Pixel coordinate grounding data
__________

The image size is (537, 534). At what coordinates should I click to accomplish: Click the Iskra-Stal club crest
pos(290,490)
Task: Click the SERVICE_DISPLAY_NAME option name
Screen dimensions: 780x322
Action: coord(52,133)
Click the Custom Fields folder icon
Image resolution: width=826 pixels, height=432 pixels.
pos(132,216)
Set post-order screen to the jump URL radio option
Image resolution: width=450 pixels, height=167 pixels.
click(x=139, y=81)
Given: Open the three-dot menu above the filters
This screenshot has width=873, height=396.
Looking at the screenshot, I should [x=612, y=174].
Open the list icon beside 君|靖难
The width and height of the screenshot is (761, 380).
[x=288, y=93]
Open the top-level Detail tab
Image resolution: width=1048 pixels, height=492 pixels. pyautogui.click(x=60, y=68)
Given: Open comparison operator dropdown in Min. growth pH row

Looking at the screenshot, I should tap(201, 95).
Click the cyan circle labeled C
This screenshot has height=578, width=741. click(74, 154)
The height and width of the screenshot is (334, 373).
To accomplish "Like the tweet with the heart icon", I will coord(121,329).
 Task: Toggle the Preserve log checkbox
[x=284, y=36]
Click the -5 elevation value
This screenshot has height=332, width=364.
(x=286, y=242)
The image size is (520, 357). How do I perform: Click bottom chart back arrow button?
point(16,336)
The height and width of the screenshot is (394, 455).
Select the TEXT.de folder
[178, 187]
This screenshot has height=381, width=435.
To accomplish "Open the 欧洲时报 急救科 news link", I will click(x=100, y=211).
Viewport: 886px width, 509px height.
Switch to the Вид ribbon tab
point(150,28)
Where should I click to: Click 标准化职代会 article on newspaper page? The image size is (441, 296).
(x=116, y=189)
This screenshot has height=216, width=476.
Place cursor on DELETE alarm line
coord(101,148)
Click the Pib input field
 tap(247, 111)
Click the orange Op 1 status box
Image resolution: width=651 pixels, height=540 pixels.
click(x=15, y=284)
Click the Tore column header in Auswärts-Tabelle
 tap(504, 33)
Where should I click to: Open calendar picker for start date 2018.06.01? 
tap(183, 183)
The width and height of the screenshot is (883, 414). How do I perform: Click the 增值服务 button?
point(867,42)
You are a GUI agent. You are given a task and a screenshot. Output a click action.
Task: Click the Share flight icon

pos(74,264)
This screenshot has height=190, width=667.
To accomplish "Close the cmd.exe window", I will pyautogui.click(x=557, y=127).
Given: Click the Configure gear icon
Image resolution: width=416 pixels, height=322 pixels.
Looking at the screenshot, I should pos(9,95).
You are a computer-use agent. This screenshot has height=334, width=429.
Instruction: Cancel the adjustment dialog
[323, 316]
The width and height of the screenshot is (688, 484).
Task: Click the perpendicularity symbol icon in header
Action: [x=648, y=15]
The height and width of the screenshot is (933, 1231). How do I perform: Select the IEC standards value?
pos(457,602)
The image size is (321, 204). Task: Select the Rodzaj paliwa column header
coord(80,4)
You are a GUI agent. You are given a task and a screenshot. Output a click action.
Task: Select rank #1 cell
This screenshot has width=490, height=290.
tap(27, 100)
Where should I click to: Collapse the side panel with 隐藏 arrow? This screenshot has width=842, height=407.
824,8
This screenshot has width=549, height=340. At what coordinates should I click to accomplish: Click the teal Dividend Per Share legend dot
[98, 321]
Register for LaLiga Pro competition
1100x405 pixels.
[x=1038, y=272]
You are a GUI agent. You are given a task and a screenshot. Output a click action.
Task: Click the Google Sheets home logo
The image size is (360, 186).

__________

**What you are asked to do**. From the data above, copy each line with the string "will" in it.

**Answer**.
To accomplish "Like the tweet with the heart icon", I will coord(121,329).
To accomplish "Open the 欧洲时报 急救科 news link", I will click(x=100, y=211).
To accomplish "Close the cmd.exe window", I will pyautogui.click(x=557, y=127).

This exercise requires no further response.